Ce même 6 novembre, les sursis militaires pour étudiants, dont l'abrogation en 1973 par Michel Debré, avait provoqué de grandes manifestations lycéennes dans le pays, étaient rétablis... Pendant qu'il s'apprêtait à frapper fort, le gouvernement lâchait du lest sur une mesure controversée du mandat précédent.

Non lieu général en 1978

Il y eut en tout 53 inculpés dont 26 incarcérés dans le pays. Gérard Jussiaux fut le plus longtemps détenu avec dix semaines en prison. L'affaire se dégonfla deux ans plus tard avec un non-lieu général prononcé par le juge Gallu. La cour de sûreté de l'Etat fut abolie après l'élection de François Mitterrand à l'Elysée en 1981.

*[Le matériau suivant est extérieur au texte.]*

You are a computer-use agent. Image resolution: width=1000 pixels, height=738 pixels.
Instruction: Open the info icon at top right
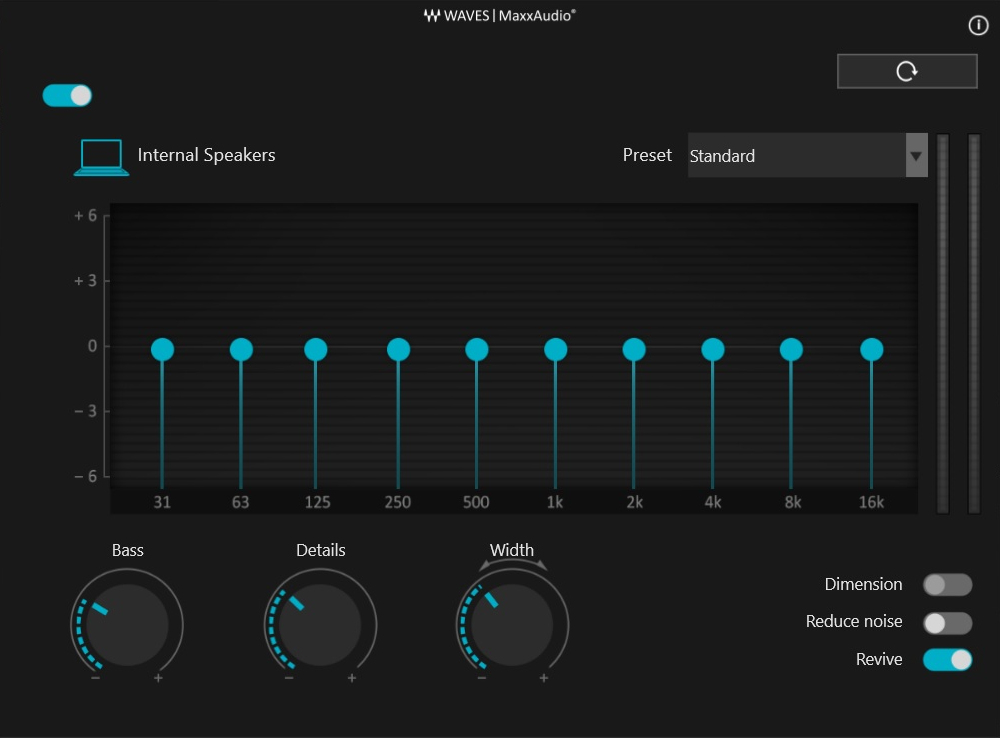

Cependant, pendant près d'un an, l'affaire des comités de soldats – il en existât une centaine en France – défraya la chronique, l'arrestation de Gérard Jussiaux en étant le point d'orgue. Déjà connue pour l'affaire Lip, Besançon se singularisait deux ans après au point de devenir une ville emblématique de la contestation. Dans la ville, la nouvelle de l'arrestation de celui que les militants appellent Juju se répandit comme une trainée de poudre. Il n'y avait ni réseaux sociaux ni téléphone portable, cela n'empêcha pas l'organisation, l'après-midi même, d'une manifestation réunissant 400 personnes. Le défilé, compact, parcourut les rues du centre-ville d'un pas déterminé, en lançant un slogan unique : « Libérez Jussiaux, Valentini et les soldats ».

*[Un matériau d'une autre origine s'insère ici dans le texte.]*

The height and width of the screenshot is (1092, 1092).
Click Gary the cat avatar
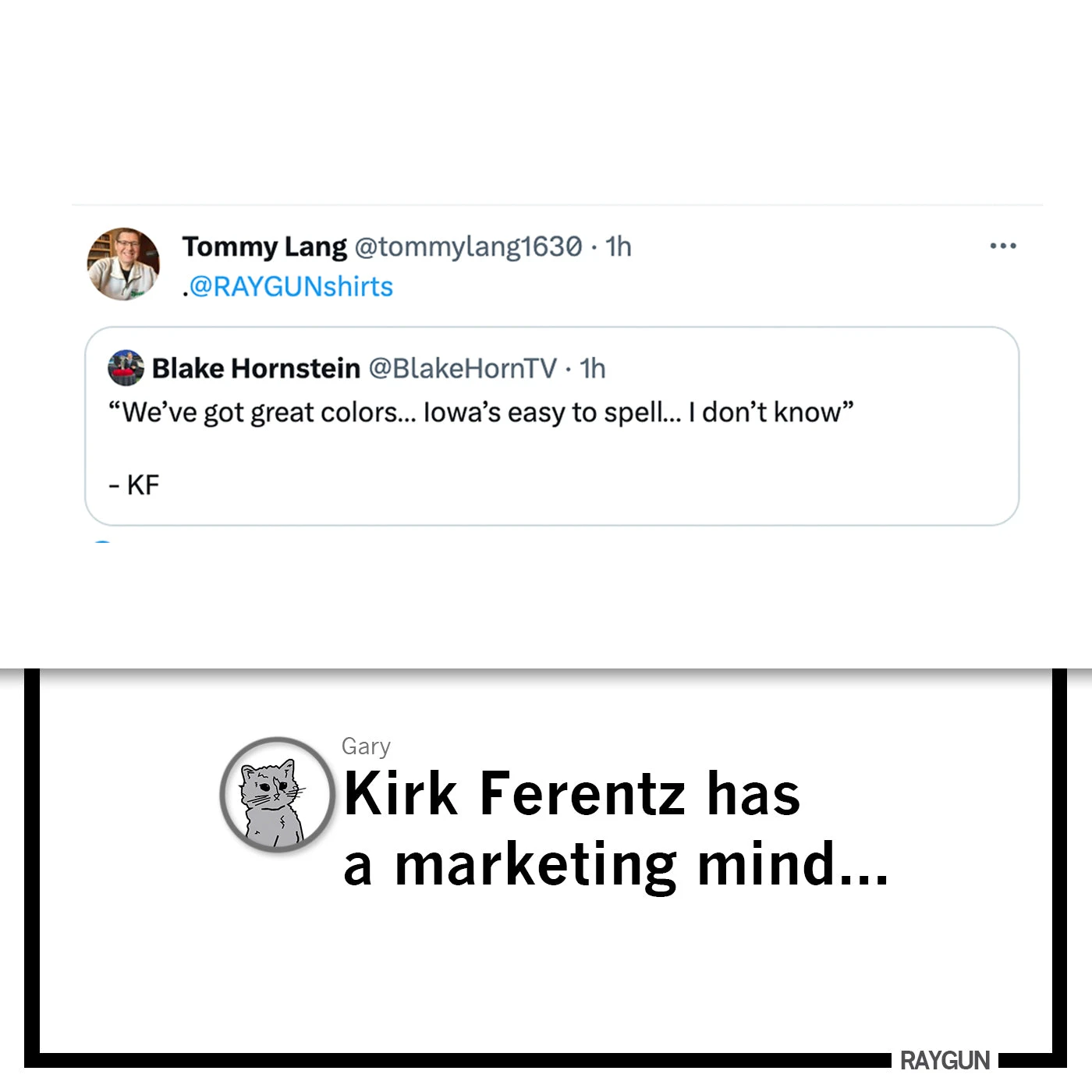pyautogui.click(x=276, y=794)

Les militants redoublèrent d'activité, couvrirent la ville d'affiches. Comme elles étaient aussitôt arrachées par la police qui interpellait systématiquement les colleurs, des stratagèmes furont employés : former des équipes non pas de deux ou trois, mais de douze ou quinze personnes, utiliser des échelles pour coller en hauteur. Des meetings furnt tenus. La presse nationale regorgea de tribunes prenant position. Des intellectuels de renom prennent position. La gauche classique PS et PC demande la libération des prisonniers, mais pas la reconnaissance du fait syndical dans l'armée.

Un tract de 1975... Il n'est pas daté plus précisément.

 

Longtemps confinés aux casernes, les comités de soldats étaient essentiellement animés par des militants d'extrême-gauche et du PSU, et leur popularisation dépassait rarement les cercles militants. Les revendications n'en étaient pas moins réelles, portant sur la solde ou les conditions matérielles du service militaire. La contradiction était gigantesque entre les aspirations de la jeunesse post-soixante huitarde et un encadrement militaire où les combattants professionnels des guerres coloniales d'Indochine, de Suez ou d'Algérie étaient légion. Les témoignages d'appelés du contingent concernant des sous-officiers racistes, autoritaires et brutaux foisonnaient.

Une brutalité et l'affaire éclate

C'est une de ces brutalités qui mit le feu aux poudres, propulsa les comités de soldat dans la lumière médiatique, et déclencha une tempête politique. Cette brutalité se produisit justement au 19e régiment du Génie, à Besançon, le 17 mai 1975. Elle donna lieu à la rédaction d'un tract que le chanteur breton Gilles Servat, en concert au théâtre de Besançon trois jours plus tard, lut entre deux chansons devant mille personnes.

Le lendemain, L'Est Républicain publiait une brève : « Une affaire navrante s’est produite samedi soir, caserne Vauban, à Besançon. A la suite d’une altercation avec un officier pour motif de service et d’un échange de coups, un jeune appelé, le sapeur Marcel Hacquin, 24 ans, origi­naire de Drancy (Seine-St-Denis) a dû être transporté d’urgence à l’hôpital pour une hémorragie de la rate et subir l’ablation de cet organe. La gendarmerie mène l’enquête. L’officier a été immédiatement relevé de son commandement et placé aux arrêts de rigueur avant que son dossier ne soit transféré au tribunal des forces armées à Metz. »

Trois semaines plus tard, le journal annonçait la création du comité de soldats.

Trois semaines avant la libération de Gérard Jussiaux, l'officier était condamné à 18 mois de prison dont deux ferme, et radié de l'armée.